До цели ему оставалось пересечь нарядный сквер, перейти дорогу по пешеходному переходу и пройти по кварталу, застроенному магазинчиками и барами.
В сквере неожиданно развязался шнурок. Ник беззвучно выругался и опустился на одну из многочисленных свободных лавок. Доску он оставил на земле, а прямоугольный пакет с убийственной начинкой аккуратно положил рядом с собой. Шнурок он завязал быстро, но вставать почему-то не спешил – время у парня еще было, и он вдруг решил немного посидеть под солнцем.
Картина перед его кофейно-карими (спасибо линзам) глазами открывалась незатейливая, но умиротворяющая. Высокое чистое небо цвета нежной берлинской лазури, тонкие гравийные дорожки и асфальтированные дороги сквера, посредине которого стоял памятник одному из великих русских писателей-романистов, прямоугольные большие клумбы с цветами, еще не раскрывшими свои бутоны, пятиэтажные, но очень важные, какие-то царственные старые дома, обрамляющие сквер, как рама картину. Неподалеку разговаривали на своем воркующем языке голуби, кажущиеся ручными.

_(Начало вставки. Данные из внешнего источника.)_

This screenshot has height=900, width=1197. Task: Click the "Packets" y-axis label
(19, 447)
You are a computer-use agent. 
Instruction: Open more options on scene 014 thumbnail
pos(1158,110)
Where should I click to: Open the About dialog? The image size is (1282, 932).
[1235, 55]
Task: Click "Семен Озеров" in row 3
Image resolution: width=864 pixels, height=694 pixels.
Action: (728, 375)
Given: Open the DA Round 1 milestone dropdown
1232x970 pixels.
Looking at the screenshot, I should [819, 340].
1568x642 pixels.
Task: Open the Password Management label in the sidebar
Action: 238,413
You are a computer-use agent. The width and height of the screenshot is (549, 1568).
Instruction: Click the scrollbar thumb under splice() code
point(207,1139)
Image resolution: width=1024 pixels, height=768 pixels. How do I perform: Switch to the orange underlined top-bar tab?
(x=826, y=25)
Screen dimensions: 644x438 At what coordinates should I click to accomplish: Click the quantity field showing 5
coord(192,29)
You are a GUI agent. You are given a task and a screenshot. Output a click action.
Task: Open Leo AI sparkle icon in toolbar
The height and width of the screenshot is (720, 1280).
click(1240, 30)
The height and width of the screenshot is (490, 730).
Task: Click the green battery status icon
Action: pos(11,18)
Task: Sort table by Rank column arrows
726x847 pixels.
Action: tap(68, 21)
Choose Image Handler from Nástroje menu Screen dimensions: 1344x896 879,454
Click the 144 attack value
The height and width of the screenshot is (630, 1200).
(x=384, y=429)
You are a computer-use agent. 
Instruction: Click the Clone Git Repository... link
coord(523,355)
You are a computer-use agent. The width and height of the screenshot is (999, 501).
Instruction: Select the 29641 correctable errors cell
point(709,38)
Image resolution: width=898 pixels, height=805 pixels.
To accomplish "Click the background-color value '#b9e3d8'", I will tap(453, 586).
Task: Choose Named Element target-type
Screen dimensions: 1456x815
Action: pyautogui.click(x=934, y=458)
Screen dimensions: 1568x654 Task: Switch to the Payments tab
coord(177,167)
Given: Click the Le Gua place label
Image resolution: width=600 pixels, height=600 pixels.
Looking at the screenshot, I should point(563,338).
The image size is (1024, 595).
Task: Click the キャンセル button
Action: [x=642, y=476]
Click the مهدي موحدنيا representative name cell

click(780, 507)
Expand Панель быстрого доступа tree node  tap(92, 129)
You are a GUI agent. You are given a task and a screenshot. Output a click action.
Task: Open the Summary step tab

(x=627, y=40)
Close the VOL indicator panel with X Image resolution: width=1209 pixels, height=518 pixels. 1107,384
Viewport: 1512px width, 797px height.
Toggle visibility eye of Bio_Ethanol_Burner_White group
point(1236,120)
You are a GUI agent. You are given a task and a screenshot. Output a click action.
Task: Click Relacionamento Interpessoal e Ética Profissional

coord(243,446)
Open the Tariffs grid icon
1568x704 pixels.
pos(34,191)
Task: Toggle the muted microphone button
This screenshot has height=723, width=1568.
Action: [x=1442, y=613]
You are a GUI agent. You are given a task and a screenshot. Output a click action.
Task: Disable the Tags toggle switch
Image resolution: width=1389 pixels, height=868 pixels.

Нос парня щекотал запах какой-то вкусной домашней выпечки, неведомым образом долетавший с первого этажа одного из домов, находящихся неподалеку. Ветер трепал искусственные волосы и дул в лицо. Ладони грело ласковое солнце – и оно же опять настойчиво светило в глаза.
Никита набрал грудью воздух – так, словно дышит последние минуты жизни. И в голове вдруг как-то все прояснилось. Первый раз с момента происшествия в Настином подъезде он понял, что может думать трезво. В эти минуты, под солнцем и ветром, он вдруг почувствовал себя так умиротворенно, что его ненависть и гнев отошли на второй план, растворяясь в тяжелом спокойствии.